Книга Мао Цзэдун - Александр Панцов
Шрифт:
Интервал:
Закладка:
И только в середине 1930-х он сделал окончательный выбор в пользу Мао Цзэдуна. В январе 1934 года по настоянию Москвы Мао был переведен из кандидатов в члены Политбюро на очередном пленуме ЦК КПК114. Этот пленум проходил в Жуйцзине, но Мао в нем участвовать отказался, сославшись, как всегда, на «болезнь». По этому поводу Бо Гу «саркастически» заметил Отто Брауну, что у Мао Цзэдуна очередной приступ «дипломатической болезни». Дело в том, что по решению Центрального бюро КПК, стремившегося, как всегда, подорвать авторитет Мао, доклад «О советском движении и его задачах» на пленуме должен был делать не Мао Цзэдун как председатель ЦИК и Совнаркома, что было бы естественно, а второй человек в партии, Ло Фу115. Именно этого человека группа Бо Гу выдвигала на смену Мао в качестве нового председателя Совнаркома. Естественно, Мао не мог быть доволен этим, а потому и сослался на «болезнь».
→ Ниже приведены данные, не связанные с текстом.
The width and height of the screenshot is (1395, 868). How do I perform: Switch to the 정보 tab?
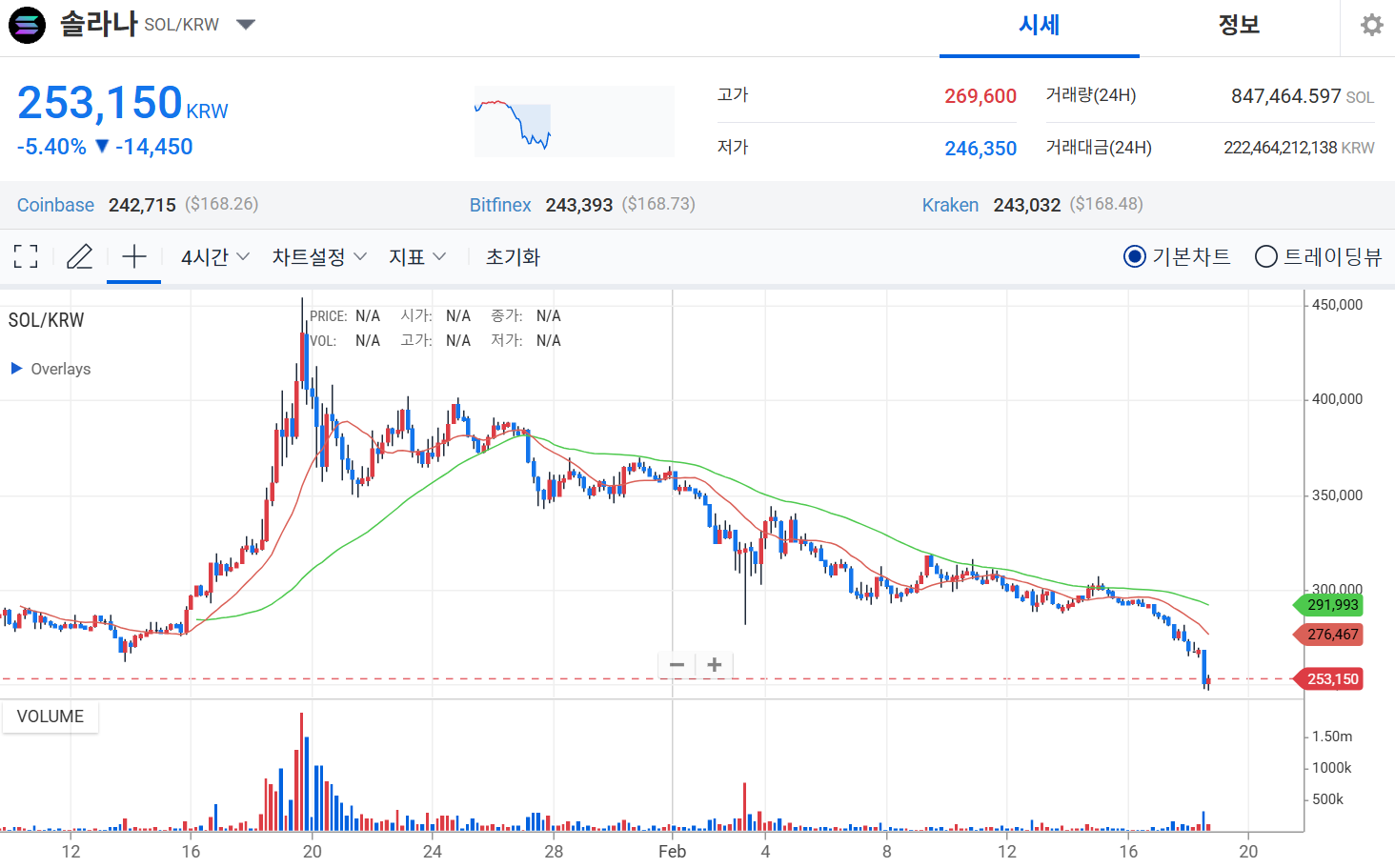[1239, 26]
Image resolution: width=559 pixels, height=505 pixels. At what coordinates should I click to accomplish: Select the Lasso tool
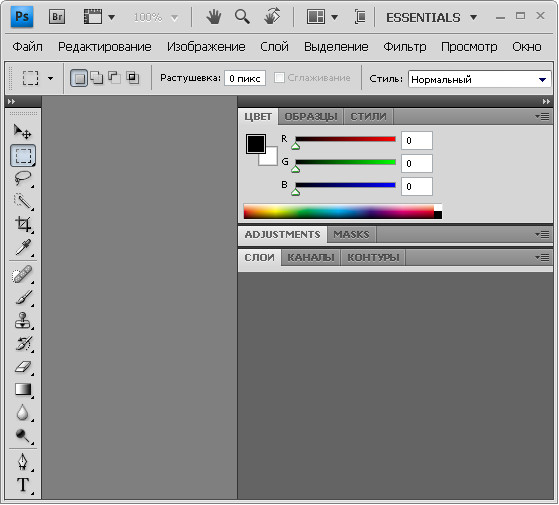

Пленум сформировал новый состав Постоянного комитета Политбюро, в который вошли семь человек: Бо Гу, избранный Генеральным секретарем, Ло Фу, Чжоу Эньлай, Чэнь Юнь, Чжан Готао, Ван Мин и Сян Ин.
В конце января прошел формальный II съезд советов. 693 делегата с решающим голосом и 83 с совещательным одобрили все решения партии и переизбрали Мао на ставшую уже абсолютно «липовой» должность председателя ЦИК — «всекитайского союзного старосты», а-ля «дедушка» Калинин116. А сразу же после съезда на первом заседании ЦИК Ло Фу заменил Мао на посту главы Совнаркома Китайской Советской Республики (Народного комитета Центрального правительства — так он тогда стал называться)117. Удивительно, но замена Мао произошла (уникальный случай!) без ведома Москвы118.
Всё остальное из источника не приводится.